James Crerar Reaney (1926–2008)

James Crerar Reaney

London’s most celebrated playwright and poet, James Reaney, died peacefully on Wednesday June 11th at 5:55 p.m. at Marian Villa in London.

Nobody brought together the commitment to the local, the awareness of the universal, the sense of fun and the poetic vision as Jamie did. We won’t see his like again, but we will see his influence and inspiration everywhere.

Among his many accolades are three Governor-General’s Awards for poetry and drama, the first of which he won in 1949 at the age of 23 for a collection of poetry, The Red Heart. His famous Donnelly trilogy of plays from the 1970s is listed among the 1,000 most significant plays of all time by the Oxford Dictionary of Plays.

Among my favourite personal memories are the two or three afternoons that I spent at his house, going over his play One-man Masque, which I was getting ready to perform, getting background stories and insights and hints about rhythms and images and presentation. That was part of the Reaney Days tribute of 2002, an idea initiated by Chris Doty. There seemed to be a lull in public presentations of Jamie’s work at the time, and Chris was adamant that since Jamie would not be around forever, we shouldn’t wait until his death to re-discover his work and start paying tribute. So we did plays, films and poetry readings at the library, the museum and the Grand.

Since that time, though, he seems to be everywhere: Sticks and Stones at Stratford, Listen to the Wind and Through the Looking Glass and a Listeners’ Workshop in London, The Easter Egg and Masques for a Reaney Day in Toronto, performances poetry with teenagers at The Arts Project, a new book of poems, art exhibits in London and at the McMichael, a forthcoming collection of his plays, and a stage adaptation of The Box Social coming up in Toronto. And others, I’m sure, that I have missed.
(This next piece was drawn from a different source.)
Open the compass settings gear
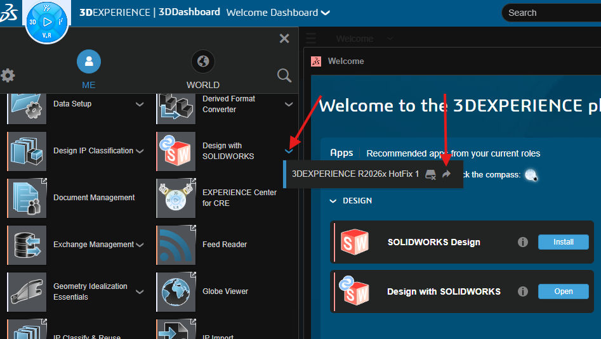 8,75
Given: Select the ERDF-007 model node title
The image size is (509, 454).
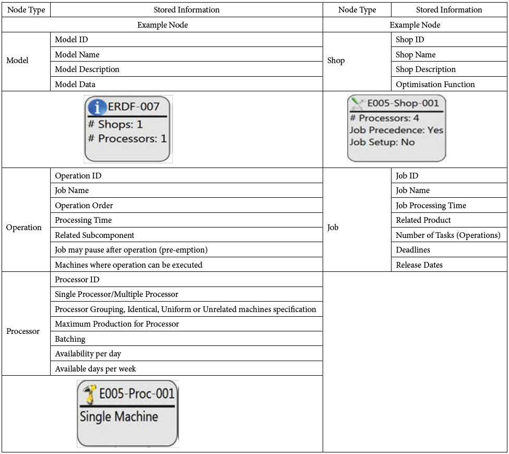Looking at the screenshot, I should tap(133, 107).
Brilliance is not always appreciated or celebrated, and I’m very happy that Jamie is alive and well in all of this artistic activity.

The piece that I always linked most personally to James Reaney is the final poem of One-man Masque:

The Lost Child

Long have I looked for my lost child.
I hear him shake his rattle
Slyly in the winter wind
In the ditch that’s filled with snow.

He pinched and shrieked and ran away
At the edge of the November forest.
The hungry old burdock stood
By the dead dry ferns.

Hear him thud that ball!
The acorns fall by the fence.
See him loll in the St. Lucy sun,
The abandoned sheaf in the wire.

Oh life in Death! my bonny nursling
Merry drummer in the nut brown coffin,
With vast wings outspread I float
Looking and looking over the empty sea.

And there! In the – on the rolling death
Rattling a dried out gourd
Floated the mysterious cradle
Filled with a source.

I push the shore and kingdom to you,
O winter walk with seed pod ditch:
I touch them to the floating child
And lo! Cities and gardens, shepherds and smiths.

I think that I’ll always hear Jamie, shaking his rattle slyly in the winter wind.